The shop reminds me of the office of one particularly self-impressed professor in my department in graduate school. A savvy media user and unabashed self-promoter, his office walls were a dense mosaic of degrees, certificates, and official honors that confirmed his superiority over the rest of us. In a cheeky bit of subversion, a couple of his senior students slid a quality assurance certificate for a bottle of acetonitrile, a solvent used for some of the procedures in the lab, into a frame that was in the direct line of sight of the chair used by visitors into the office while talking to The Boss. Like the real accolades, the QA certificate that came with every bottle was printed on fake parchment with a gold seal and an extravagant signature, and I'd like to think the substitution was noticed but never commented on by visitors, though it's far more likely that it continued to hang unnoticed by anyone in a series of progressively bigger offices.
Like the certificates in that professor's office, I don't know the significance of the cow papers in the butcher shop. Second place in the third grade spelling bee, passing the motor scooter driving test, acknowledgement of delivery of a keynote address at a physics conference, admittance into the mile high club, or contestant on America's Top Model? Given the price of the meat, it could equally be law degrees (from Cowlumbia? sorry...) or official aristocracy papers.
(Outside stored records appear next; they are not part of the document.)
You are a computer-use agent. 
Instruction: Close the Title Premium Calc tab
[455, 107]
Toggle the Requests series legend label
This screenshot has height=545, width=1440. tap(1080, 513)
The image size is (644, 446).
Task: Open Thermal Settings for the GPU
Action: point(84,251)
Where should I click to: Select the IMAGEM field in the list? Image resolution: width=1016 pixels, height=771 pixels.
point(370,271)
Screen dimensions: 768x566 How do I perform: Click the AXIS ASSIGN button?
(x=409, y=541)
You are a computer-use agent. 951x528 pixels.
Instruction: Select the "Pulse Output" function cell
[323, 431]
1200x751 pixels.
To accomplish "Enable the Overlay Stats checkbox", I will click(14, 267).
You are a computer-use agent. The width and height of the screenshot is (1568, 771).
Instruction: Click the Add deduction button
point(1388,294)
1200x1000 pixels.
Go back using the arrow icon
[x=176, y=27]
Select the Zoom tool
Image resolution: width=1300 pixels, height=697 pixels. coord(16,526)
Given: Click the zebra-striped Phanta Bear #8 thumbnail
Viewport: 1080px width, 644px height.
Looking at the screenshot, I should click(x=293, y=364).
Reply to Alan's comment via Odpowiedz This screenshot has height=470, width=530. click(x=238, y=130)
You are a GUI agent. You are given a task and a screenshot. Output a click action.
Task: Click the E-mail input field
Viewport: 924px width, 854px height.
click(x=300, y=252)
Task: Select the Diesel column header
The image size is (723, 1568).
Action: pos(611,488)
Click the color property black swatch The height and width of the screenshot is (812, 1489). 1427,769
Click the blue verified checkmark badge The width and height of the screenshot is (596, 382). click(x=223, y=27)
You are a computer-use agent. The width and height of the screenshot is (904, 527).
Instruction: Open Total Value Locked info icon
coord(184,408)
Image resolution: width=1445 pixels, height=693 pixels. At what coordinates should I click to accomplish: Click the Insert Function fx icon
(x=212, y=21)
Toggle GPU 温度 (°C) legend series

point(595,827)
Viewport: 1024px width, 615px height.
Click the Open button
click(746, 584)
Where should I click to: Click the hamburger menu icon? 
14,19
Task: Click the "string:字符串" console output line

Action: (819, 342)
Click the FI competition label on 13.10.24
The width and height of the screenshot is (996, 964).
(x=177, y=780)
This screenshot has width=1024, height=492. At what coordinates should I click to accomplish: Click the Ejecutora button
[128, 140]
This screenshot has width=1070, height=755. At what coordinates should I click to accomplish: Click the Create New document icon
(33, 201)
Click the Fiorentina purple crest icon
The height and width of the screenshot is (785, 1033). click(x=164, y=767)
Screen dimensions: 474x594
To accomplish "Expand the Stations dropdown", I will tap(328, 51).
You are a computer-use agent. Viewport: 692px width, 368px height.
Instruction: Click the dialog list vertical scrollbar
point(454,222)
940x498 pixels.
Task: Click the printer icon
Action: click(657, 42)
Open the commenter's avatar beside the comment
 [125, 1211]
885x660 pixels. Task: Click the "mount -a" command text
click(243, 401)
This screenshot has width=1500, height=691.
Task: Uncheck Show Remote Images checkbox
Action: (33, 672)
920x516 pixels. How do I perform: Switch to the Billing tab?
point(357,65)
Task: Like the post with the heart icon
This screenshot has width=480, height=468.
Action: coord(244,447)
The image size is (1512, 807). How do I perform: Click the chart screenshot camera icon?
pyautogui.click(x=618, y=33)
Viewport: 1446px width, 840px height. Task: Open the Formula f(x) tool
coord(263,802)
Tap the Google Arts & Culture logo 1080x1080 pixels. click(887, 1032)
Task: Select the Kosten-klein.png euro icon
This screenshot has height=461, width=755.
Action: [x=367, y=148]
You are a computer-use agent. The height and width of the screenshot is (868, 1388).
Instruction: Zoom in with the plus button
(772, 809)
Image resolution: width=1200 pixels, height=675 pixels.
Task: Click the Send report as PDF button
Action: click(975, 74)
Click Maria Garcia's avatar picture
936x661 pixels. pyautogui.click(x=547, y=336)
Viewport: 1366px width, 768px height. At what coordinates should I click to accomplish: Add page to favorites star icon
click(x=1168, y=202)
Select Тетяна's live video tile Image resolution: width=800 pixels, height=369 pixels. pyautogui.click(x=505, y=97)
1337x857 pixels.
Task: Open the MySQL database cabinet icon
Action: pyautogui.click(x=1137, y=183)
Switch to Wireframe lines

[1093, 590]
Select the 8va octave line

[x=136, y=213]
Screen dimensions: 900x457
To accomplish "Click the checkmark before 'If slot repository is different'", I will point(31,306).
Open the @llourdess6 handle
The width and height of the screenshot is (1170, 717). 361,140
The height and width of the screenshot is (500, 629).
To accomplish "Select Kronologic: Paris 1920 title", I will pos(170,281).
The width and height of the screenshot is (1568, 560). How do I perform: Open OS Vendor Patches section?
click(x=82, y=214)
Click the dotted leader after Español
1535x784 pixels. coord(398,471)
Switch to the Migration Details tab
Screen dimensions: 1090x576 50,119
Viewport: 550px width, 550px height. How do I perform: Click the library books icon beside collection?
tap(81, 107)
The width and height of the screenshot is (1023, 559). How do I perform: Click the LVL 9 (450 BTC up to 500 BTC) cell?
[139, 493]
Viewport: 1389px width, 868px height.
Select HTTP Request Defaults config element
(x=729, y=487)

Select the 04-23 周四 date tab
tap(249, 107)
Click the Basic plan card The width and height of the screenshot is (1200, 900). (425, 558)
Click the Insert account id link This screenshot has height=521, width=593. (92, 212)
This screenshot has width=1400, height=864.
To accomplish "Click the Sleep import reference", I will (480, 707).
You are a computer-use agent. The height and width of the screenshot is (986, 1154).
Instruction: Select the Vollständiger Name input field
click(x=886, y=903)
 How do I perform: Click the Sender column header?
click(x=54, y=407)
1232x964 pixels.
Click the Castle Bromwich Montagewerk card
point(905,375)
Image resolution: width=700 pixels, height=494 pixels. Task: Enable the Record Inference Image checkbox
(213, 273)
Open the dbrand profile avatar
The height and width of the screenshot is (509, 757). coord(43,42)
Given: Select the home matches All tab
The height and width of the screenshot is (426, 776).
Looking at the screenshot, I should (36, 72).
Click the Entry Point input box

That this beef has so many papers must appeal to the French fondness for bureaucratic paperwork (it's worth noting that none of the papers was folded-- anybody whose gone through the process of getting a carte de sejour knows that folding one's documents is strictly interdit). In fact, boeuf de Coutancie claims to have special characteristics, one of which is that it comes from the Perigord region in southwestern France, which is where foie gras and Limousin beef come from. The French put a lot of stock into famous origins and brands, as evidenced by the whole AOC system.
Appellation d’origine contrôlée, or controlled name of origin, is a certification granted to products of certain geographical areas of France. Whether a wine (say, Vouvray, Brouilly, Chateauneuf-du-Pape, or about 314 others), a cheese (Pont l'Eveque, Roquefort, or about 40 others), liquor, vegetable, or other, great emphasis is placed on certified product origin. In many ways, this makes sense. A given style of cheese or wine has an awful lot to do with the place it's cultivated, and so establishing where these things are officially produced helps protect the geographical “brand” and reputation. I mean, one would view a Côtes du Provence from Normandy with suspicion, right? Furthermore, the AOC designations establish rules (aging time, type of milk, etc for cheeses, eg) that help to protect and maintain the aspects of production that make a product what it is. Of course, these systems are established and administered with typical bureaucratic mindlessness and personal commercial agendas, and so are subject to the same shenanigans as any other biasable process: exclusion of competitors from higher profile/profit designations, rubber stamping and cronyism in whatever nominal product quality inspection takes place, etc. And those geographic limitations and protections can't counterbalance the industrialization of agriculture.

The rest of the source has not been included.